CHECK YOUR UNDERSTANDING:
(1) Answer these questions from the prom dress essay, one per line, marked (a) to (c):
(a) What price tag did the dress at Saks Fifth Avenue carry?
(b) Which nail polish is the writer wearing while typing?
(c) Where was the dress the writer ended up wearing purchased?
(2) In the prom dress essay, list every childhood item given after "Some pinkalicious highlights of my childhood".

At the ripe young age of 17, I fell in love. With a dress.
While shopping for the prom, this pink sateen confection wooed me in the couture department at Saks Fifth Avenue in suburban Philadelphia. I can’t remember the designer, but in my mind’s eye — which may not be accurate due to my affinity for revisionist history — it was of a Christian Lacroix poof vintage
Everything about the dress said “Big ‘80s” sophistication: the above-the-knee length, the strapless, heart-shaped neckline, the shimmery fabric that unfolded in soft layers like petals on a plump rose. Plus, it was pink, my favorite color — and the only color I could imagine myself wearing to the prom.
“The Dress.” I had to have it. There was just one problem: My single mom couldn’t afford it the $350 price tag.
I was never much of a “girly girl,” but I always loved iterations of pink. It might be because someone once told me that it complimented my complexion. But I also think pink is a happy color. (Plus, it’s said to have a calming effect.)
[pullquote]“The Dress.” I had to have it. There was just one problem: My single mom couldn’t afford it the $350 price tag.[/pullquote]
Long before pink was adopted as the signature shade for breast cancer research, I colored my world pink. Some pinkalicious highlights of my childhood: ballerina slippers and tutus; candy-pink striped wallpaper in my bedroom; an endless supply of Pepto-Bismol-pink polo shirts; a delicious salmon cashmere cable sweater worn in an official middle school photo; a pink neon tee shirt featuring a giant U2 logo, which I was wearing when Bono pulled me up on stage at a concert in high school; a completely impractical pale pink linen coat I favored in college (it wrinkled as soon as you looked at it).
Pink still makes me jubilant today — I’m wearing it on my nails as I type this, in fact. (It’s Essie’s Pink Glove Service.) And if you ever want to win me over, just send me a bouquet of pink peonies and you’re in.
But back to “The Dress.” I had to have it. There was just one problem: My single mom couldn’t afford it the $350 price tag.
I obsessed over for this dress for an entire week, and then dragged my grandmother to the store to see it. Nanny Betty, as she was called, was a refined(ish) woman, who also favored pink — her apartment was decorated with items like pink shag rugs, a pink velvety chaise lounge and a fuchsia satin chair. Her expensive taste collided with an uncanny ability to stain everything she wore.
Nanny Betty favored labels — sparkly Judith Leiber pocketbooks, ethereal pink Lucie Ann nightgowns and buttery Ferragamo shoes. So I thought I might be able to convince her to bankroll my dream prom dress, especially once she saw me glowing in it.
But even my grandmother, a woman who rarely said “no” to her “Laurala”, wouldn’t pay for it.
I begged. I pleaded. I cried.
In the seminal movie of my generation, Pretty in Pink, Andie cobbles together her dream dress by craftily combining a pink hand-me-down prom dress from her quirky boss and a thrift shop dress from her dad, which he bought because he couldn’t afford anything full-price. Even today, I think I would have looked fabulous in Andie’s sleeveless creation.
I, on the other hand, ended up with another pink dress — a lacey, poofy one that was purchased at a preppy bridesmaid store.
I don’t remember much from the actual prom night. After 12 years of living in the same suburban town and attending school with the same group of kids, I was ready to move on. With the summer between high school and college looming, my boyfriend I had already broken up. But we still went to the prom together. I know that we had a good enough time.
And yet, when I think about prom night — or look at the official prom photo — my first thought is how much I hate the imposter dress. It’s B-team. It’s heinous. It’s tacky.
Years later, I still think about “The Dress.”
Would it have survived the decades? It certainly wouldn’t fit me now. I’d like to believe it would be hanging in my parent’s cedar closet, wrapped in a dry cleaning bag. It would almost certainly smell like camphor and wood, but it would radiate the joy of youth.

DATA EXCERPTS:
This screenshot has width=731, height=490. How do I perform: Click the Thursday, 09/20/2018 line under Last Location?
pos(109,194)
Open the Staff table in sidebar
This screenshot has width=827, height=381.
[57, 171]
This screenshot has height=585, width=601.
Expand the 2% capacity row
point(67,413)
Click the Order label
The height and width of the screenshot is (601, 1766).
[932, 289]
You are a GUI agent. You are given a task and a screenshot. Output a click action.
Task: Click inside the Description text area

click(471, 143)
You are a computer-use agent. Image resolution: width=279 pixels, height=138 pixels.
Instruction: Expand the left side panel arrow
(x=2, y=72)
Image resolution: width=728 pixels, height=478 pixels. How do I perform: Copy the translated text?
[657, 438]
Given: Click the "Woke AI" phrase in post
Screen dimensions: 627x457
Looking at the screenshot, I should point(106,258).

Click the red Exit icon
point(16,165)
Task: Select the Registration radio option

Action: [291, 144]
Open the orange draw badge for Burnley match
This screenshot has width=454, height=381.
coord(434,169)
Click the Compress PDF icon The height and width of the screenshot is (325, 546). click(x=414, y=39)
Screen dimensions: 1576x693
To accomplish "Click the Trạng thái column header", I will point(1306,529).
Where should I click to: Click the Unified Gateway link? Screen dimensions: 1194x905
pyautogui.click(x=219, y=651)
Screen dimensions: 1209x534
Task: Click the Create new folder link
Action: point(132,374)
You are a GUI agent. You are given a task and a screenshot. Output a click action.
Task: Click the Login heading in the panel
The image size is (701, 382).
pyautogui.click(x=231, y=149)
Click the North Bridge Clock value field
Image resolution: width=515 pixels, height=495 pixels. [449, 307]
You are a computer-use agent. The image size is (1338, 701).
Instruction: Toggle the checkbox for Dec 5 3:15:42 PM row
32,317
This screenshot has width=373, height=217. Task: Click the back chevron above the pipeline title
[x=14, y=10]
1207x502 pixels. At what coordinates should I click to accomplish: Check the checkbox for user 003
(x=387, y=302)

EXERCISE RESPONSES:
(1)
(a) $350
(b) Essie's Pink Glove Service
(c) At a preppy bridesmaid store

(2)
- Ballerina slippers and tutus
- Candy-pink striped wallpaper in the bedroom
- An endless supply of Pepto-Bismol-pink polo shirts
- A salmon cashmere cable sweater worn in an official middle school photo
- A pink neon tee shirt featuring a giant U2 logo
- A pale pink linen coat favored in college